(Dataset entries begins)

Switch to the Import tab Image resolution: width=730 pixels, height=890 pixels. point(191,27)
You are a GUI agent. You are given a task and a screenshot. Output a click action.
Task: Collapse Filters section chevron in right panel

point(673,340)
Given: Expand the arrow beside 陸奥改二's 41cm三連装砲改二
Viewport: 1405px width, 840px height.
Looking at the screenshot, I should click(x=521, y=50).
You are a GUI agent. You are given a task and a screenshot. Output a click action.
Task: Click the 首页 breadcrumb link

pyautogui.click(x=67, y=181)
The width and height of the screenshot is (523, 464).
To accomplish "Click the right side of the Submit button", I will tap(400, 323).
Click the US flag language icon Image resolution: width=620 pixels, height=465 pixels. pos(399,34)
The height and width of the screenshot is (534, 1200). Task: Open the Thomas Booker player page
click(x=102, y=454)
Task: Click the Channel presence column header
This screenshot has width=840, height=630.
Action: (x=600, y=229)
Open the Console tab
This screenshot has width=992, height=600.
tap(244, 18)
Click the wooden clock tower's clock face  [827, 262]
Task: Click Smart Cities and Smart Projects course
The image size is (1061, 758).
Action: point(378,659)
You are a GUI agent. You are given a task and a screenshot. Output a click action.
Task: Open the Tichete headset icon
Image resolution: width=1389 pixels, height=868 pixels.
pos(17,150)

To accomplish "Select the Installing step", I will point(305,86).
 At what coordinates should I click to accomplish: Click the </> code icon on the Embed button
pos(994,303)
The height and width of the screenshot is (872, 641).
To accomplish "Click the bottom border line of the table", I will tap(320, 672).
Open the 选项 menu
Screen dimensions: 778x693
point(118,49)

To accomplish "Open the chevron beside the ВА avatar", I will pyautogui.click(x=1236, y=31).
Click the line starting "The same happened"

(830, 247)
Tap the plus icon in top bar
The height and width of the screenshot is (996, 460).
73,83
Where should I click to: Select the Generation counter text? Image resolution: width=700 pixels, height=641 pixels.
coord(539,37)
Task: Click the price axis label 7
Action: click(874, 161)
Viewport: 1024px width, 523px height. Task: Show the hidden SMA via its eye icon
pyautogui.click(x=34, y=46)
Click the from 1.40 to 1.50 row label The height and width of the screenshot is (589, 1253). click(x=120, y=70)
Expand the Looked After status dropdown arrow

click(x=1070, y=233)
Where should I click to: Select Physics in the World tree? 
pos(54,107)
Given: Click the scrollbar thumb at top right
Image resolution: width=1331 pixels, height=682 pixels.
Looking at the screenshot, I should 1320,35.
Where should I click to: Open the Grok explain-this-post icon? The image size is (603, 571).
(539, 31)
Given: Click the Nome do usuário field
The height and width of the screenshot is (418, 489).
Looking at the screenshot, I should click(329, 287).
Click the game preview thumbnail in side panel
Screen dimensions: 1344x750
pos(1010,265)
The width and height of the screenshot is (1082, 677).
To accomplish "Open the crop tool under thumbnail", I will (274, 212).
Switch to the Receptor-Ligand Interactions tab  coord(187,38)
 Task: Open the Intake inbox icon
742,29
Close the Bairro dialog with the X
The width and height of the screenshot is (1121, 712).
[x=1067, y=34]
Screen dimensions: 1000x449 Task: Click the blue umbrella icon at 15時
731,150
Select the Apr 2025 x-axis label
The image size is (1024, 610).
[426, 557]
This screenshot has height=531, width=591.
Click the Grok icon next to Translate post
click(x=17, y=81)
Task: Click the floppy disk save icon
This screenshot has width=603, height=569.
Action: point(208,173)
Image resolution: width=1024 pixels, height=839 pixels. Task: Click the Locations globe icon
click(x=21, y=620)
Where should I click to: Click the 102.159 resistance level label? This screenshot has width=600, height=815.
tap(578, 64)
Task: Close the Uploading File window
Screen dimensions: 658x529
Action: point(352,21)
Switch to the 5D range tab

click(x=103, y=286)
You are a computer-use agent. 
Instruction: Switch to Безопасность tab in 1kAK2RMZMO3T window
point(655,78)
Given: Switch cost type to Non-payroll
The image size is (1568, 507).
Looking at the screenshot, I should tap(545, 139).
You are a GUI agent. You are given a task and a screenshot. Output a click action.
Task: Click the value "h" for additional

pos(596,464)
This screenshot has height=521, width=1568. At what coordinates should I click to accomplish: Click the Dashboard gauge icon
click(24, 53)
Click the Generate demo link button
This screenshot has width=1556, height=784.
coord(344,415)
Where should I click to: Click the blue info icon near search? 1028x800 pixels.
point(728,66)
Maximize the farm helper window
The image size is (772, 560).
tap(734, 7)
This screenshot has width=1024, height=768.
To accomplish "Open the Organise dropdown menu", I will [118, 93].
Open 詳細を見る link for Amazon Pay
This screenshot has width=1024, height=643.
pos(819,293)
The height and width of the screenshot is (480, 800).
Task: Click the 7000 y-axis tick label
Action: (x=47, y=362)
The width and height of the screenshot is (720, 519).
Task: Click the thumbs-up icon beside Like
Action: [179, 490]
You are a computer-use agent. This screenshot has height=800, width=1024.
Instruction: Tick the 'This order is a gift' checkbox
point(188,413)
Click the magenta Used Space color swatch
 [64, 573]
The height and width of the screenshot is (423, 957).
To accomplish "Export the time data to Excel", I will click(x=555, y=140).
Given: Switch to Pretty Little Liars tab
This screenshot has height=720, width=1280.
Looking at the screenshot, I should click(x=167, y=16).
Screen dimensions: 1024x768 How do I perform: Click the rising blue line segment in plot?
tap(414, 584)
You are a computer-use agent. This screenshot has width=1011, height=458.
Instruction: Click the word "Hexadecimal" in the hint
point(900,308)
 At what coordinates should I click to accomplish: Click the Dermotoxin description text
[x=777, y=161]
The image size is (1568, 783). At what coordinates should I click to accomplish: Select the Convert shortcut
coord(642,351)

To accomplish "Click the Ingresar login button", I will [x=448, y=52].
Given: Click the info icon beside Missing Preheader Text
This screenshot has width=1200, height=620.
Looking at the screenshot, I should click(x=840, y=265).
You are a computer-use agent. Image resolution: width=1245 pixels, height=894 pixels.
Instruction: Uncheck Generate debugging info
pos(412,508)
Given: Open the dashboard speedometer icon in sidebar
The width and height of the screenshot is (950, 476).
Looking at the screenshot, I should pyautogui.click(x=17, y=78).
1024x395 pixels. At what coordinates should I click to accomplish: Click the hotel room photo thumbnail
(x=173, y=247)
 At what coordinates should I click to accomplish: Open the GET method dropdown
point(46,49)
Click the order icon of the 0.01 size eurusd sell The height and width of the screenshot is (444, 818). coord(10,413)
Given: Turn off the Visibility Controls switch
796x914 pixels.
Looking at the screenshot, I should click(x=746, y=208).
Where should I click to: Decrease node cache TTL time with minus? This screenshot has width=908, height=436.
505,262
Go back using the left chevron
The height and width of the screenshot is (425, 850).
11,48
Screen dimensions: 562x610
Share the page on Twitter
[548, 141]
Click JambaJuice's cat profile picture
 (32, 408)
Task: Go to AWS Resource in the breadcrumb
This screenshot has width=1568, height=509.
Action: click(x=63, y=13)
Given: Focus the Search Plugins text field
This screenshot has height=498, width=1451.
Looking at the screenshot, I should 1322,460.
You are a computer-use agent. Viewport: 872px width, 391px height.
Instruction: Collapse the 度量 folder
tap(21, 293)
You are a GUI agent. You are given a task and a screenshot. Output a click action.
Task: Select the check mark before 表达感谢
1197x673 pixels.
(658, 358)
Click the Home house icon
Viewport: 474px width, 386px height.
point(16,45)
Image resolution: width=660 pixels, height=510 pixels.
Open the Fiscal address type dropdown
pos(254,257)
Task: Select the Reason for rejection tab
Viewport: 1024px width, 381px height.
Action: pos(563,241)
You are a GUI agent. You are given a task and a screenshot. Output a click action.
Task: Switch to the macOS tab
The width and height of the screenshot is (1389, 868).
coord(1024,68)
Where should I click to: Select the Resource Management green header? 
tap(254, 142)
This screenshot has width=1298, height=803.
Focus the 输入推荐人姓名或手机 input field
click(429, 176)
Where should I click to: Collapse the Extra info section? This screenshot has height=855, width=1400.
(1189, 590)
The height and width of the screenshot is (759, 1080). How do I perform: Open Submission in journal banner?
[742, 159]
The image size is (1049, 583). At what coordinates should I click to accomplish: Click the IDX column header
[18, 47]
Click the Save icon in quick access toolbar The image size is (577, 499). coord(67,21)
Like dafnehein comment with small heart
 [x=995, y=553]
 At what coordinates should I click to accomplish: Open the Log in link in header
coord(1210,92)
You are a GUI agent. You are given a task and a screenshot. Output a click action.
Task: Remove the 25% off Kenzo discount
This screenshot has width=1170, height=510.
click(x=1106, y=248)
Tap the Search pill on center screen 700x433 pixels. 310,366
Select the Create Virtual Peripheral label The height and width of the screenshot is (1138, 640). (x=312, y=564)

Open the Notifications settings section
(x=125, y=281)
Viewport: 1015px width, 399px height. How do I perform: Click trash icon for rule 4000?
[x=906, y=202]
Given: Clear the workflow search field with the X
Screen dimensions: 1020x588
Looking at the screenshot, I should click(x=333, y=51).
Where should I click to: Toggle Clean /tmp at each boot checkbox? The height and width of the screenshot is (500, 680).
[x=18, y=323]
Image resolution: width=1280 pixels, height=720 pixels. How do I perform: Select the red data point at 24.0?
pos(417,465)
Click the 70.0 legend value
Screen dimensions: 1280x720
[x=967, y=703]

(Dataset entries ends)

Assignment —
In the listing above, find the line containing "Task: Open the Intake inbox icon" and the line containing "This screenshot has height=531, width=591.". Output them and every line between, exactly, and nothing else.

Answer section —
 Task: Open the Intake inbox icon
742,29
Close the Bairro dialog with the X
The width and height of the screenshot is (1121, 712).
[x=1067, y=34]
Screen dimensions: 1000x449 Task: Click the blue umbrella icon at 15時
731,150
Select the Apr 2025 x-axis label
The image size is (1024, 610).
[426, 557]
This screenshot has height=531, width=591.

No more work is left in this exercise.